According to the NJSIAA that pregame statement will read:
“The New Jersey State Interscholastic Athletic Association requires officials to enforce all rules regarding unsportsmanlike conduct by coaches and players.”
“There will be no tolerance for negative statements or actions between opposing players or coaches. This includes taunting, baiting, berating opponents, or ‘trash-talking’ or actions which ridicule or cause embarrassment to them. It also includes harassing conduct related to race, gender, ethnicity, disability, sexual orientation, or religion.”
“If such comments are heard, a penalty will be assessed immediately. We have been instructed not to issue warnings. It is your responsibility to remind your team of this policy.”

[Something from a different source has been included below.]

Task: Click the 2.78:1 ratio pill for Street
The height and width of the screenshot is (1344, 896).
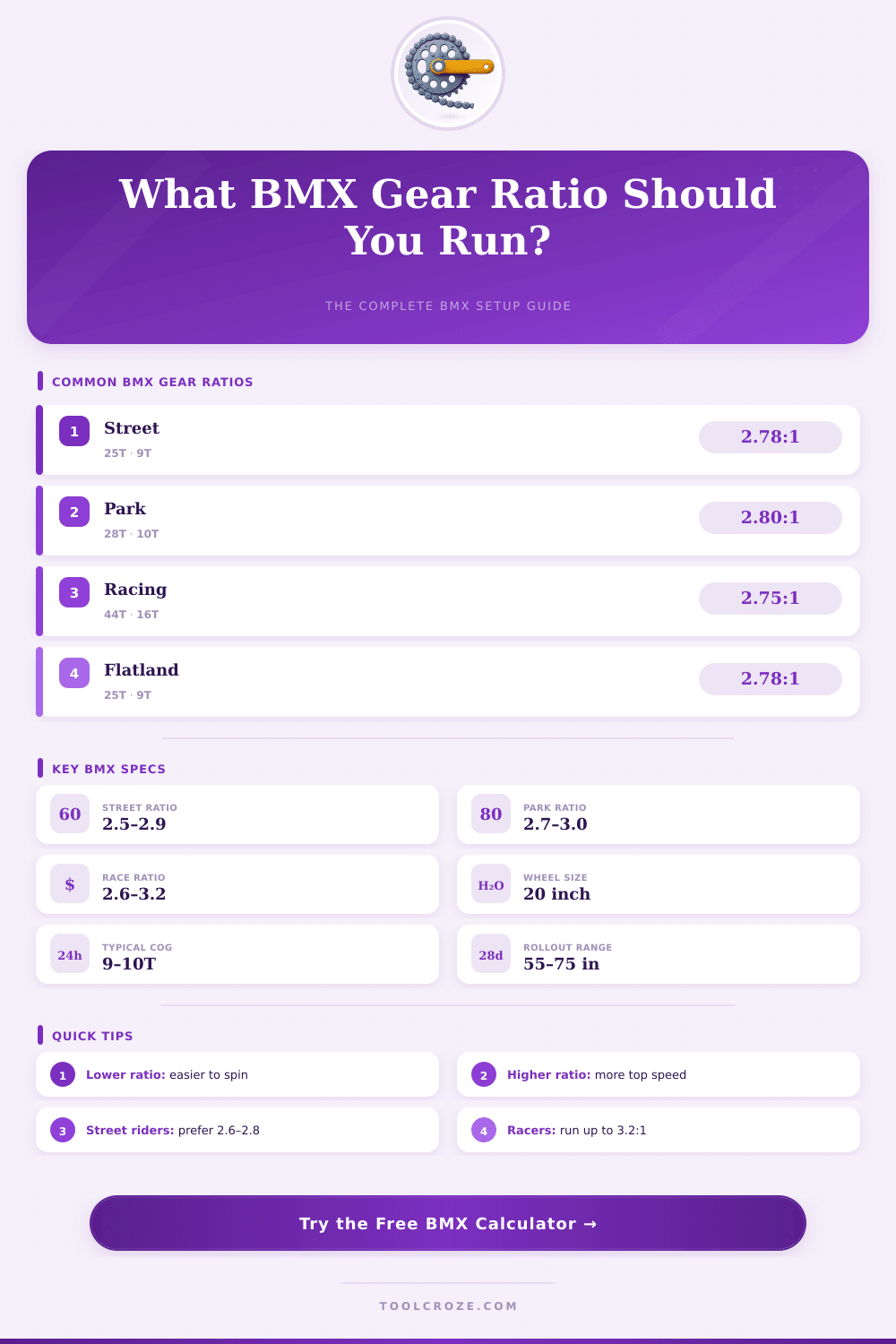Action: (770, 437)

State Assemblywoman Valerie Vainieri Huttle (D-Bergen), the chief sponsor of the state’s anti-bullying law, said she had no problems with the new sportsmanship rules as a natural extension of her legislation.
”That’s just good sportsmanship,” she said. “You can’t teach it in school if the same rules don’t apply on the field.”
Still, there are a few twists. For one, Huttle’s law calls for internal school investigations of any incidents of bullying, while the new rules make the NJSIAA the first investigator, with the discretion to pass long incidents to the state Attorney General’s office.
For another, the sportsmanship rules apply to all high school sports — at public or private institutions – while the anti-bullying law only applies to public schools.
Huttle acknowledged that the athletic field did not come up while she was developing her law, but said that she’s glad her measure been extended in this way. She hopes to soon have an “Anti-Bullying Bill of Rights 2” that will apply to colleges and universitiea, too.
“Bullying takes on a life of its own on the field,” she said. “Our law never specifically spoke to it, but I would have thought it applied anyway.”
Goodell, of the NJSIAA, said that there is a clear distinction between the association’s rules and the state’s. For one, the NJSIAA is not a state agency, and it has a broader base than the public schools. In some cases, the rules may overlap, and others not, he said.
But he said there was still clearly a problem that needed fixing, and it hopes the NJSIAA’s changes, in conjunction with the state’s, will help.
“When we brought this up to our executive committee — a big group and pretty much a cross-section of communities in the state — there were definitely members who said this was an issue they had to deal with,” Goodell said. “It is an issue out there.”